If Microsoft at times seems obsessed with enterprise applications, the numbers show why. The market has been a lucrative one, generating double-digit growth for leading software companies until the recession dampened demand. In the late '90s, businesses rushed to install new enterprise applications as a way to avoid Y2K problems. Companies invested in still more applications to join the dot-com boom.
Microsoft may have missed those waves, but it has no intention of being left out in the next one. The company predicts that the market will pick up again in two to four years, giving it just enough time to integrate the companies it has acquired, assemble various products and accelerate its sales efforts.
Microsoft executives also hope a thriving enterprise applications business unit can help offset any slowdown in the desktop applications market. Office sales are down slightly for the year, and there's little room for growth aside from selling upgrades to existing customers--a troubling indicator for a product that contributes more than one-third of Microsoft's revenue.
That's where Great Plains and Navision come in. Great Plains, which Microsoft bought for US$1.1 billion, had around US$300 million in revenue last year; Navision, acquired in July for US$1.45 billion, gives Microsoft an instant market in Europe with US$181 million in sales last year. Together, the two companies constitute Microsoft Business Solutions, one of seven lines of business Microsoft Chief Executive Steve Ballmer named as core areas of focus and investment for the company.
The fledgling unit, with several hundred million dollars in annual revenue, makes up a wee portion of Microsoft's US$28.37 billion in sales and is dwarfed by SAP, the 800-pound gorilla in the market, with US$7.24 billion in revenue last year. But Microsoft has far-reaching plans for rapid expansion.
"To accelerate demand and get customers to switch to Microsoft applications, it will take a next-generation value proposition, and that's about three years out," said Lynne Stockstad, general manager of Microsoft Business Solutions.
It may be even longer if Microsoft hopes to create a franchise that approaches anything like the wild success of Office and its popular desktop applications, such as Word, Excel and PowerPoint. Where such desktop software is designed for personal use, enterprise applications have the task of improving large-scale and complicated business operations.

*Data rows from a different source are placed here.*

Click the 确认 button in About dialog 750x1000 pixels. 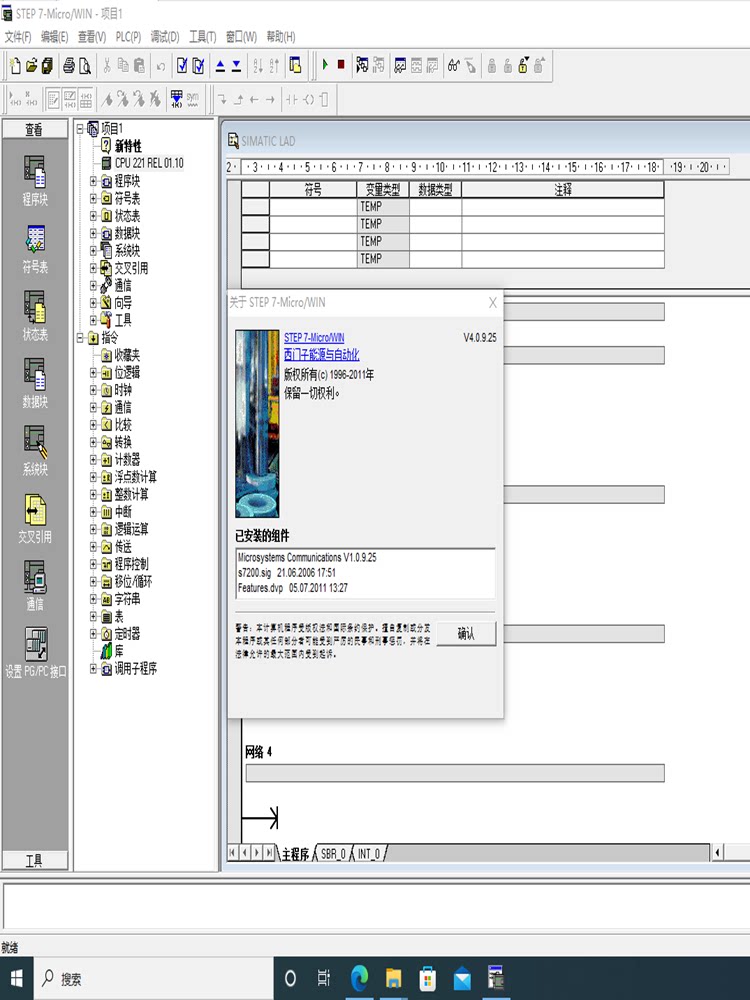click(466, 633)
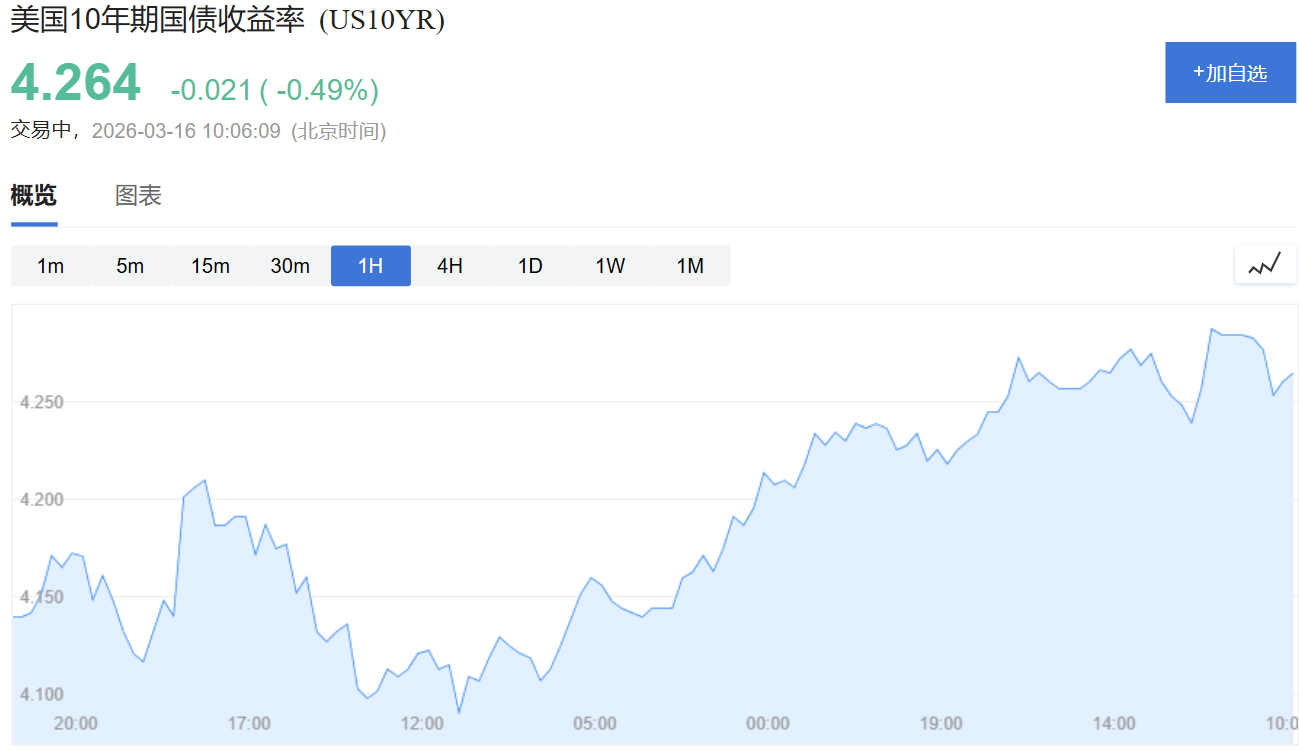
Task: Click the 4.264 current yield value
Action: click(x=76, y=83)
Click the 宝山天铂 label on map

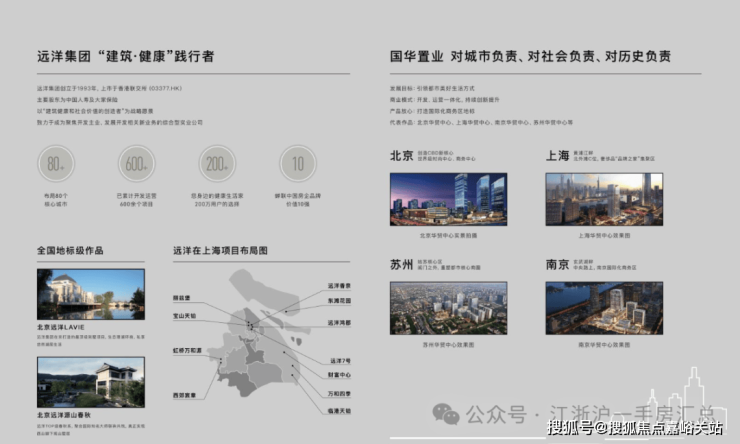(184, 316)
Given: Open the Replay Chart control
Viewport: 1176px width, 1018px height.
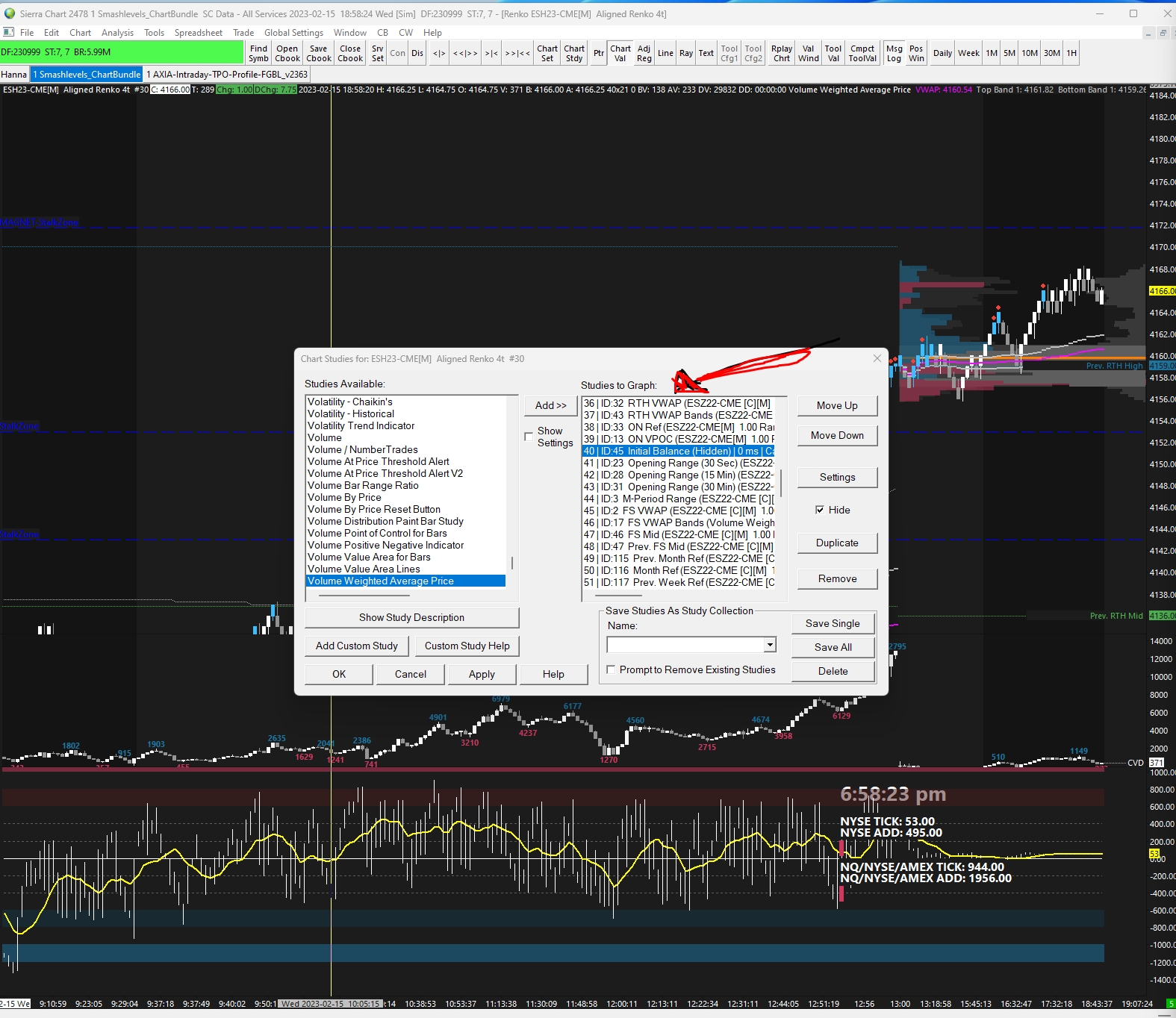Looking at the screenshot, I should click(782, 53).
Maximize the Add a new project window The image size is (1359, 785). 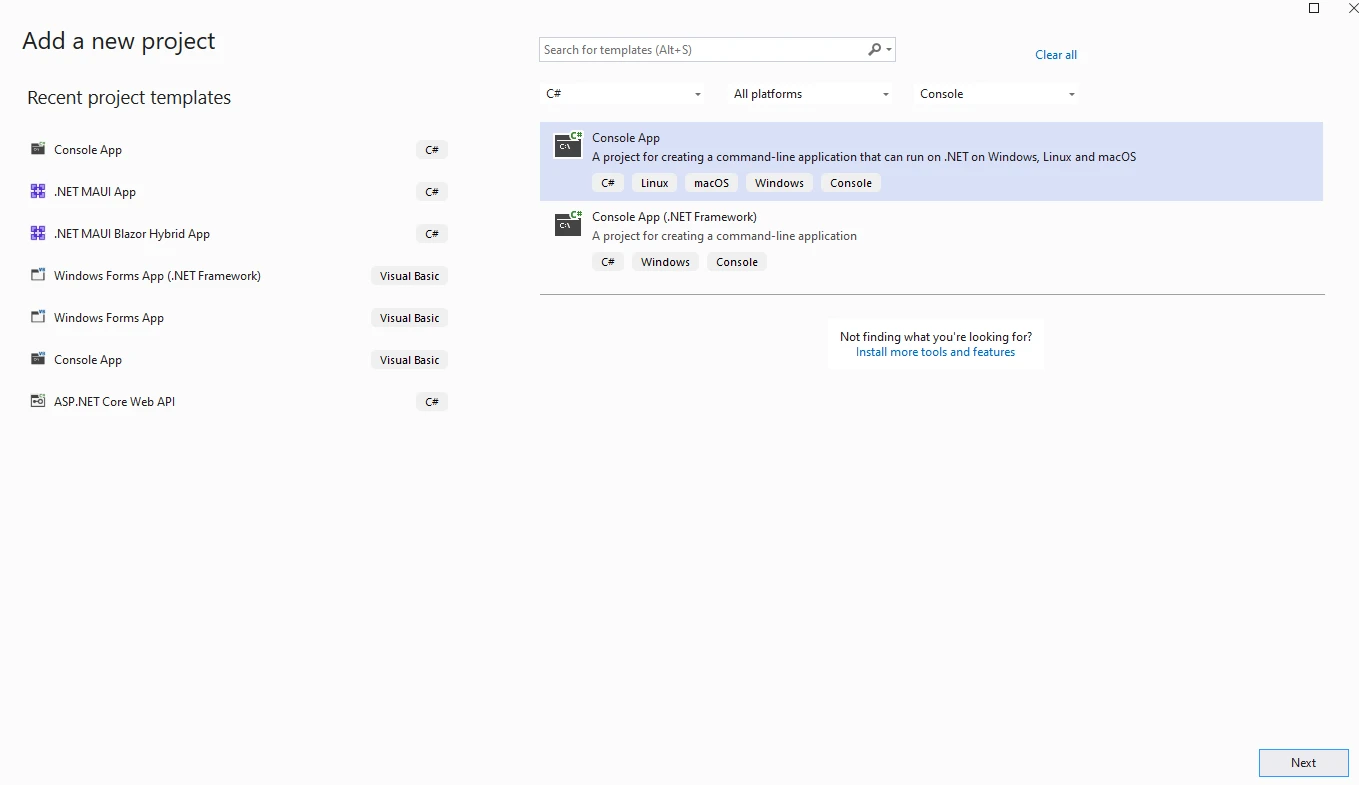click(x=1314, y=8)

In addition to six product lines it gained in its acquisitions, Microsoft plans to introduce five new sets of applications in the next 12 months. One of these sets, MSCRM, is designed to help companies streamline their sales and marketing, making Microsoft a player in the customer relationship management market ruled by Siebel Systems. A second set is meant to help service companies organize projects and delegate work, and yet another aims to help retailers track inventory and gather sales information.
But Microsoft faces serious competition in these areas, not the least of them a fierce group of rivals including SAP, Siebel, Oracle, J.D. Edwards and PeopleSoft. Moreover, Microsoft needs to convince its all-important application resellers--a loosely organised collection of companies that sell billions of dollars worth of software--that it offers them a better way to make money than these competitors.
"Microsoft has to convince systems integrators that it is a deal all the way around--marketing, sales, technology," said Rob Horwitz, an analyst with Directions on Microsoft.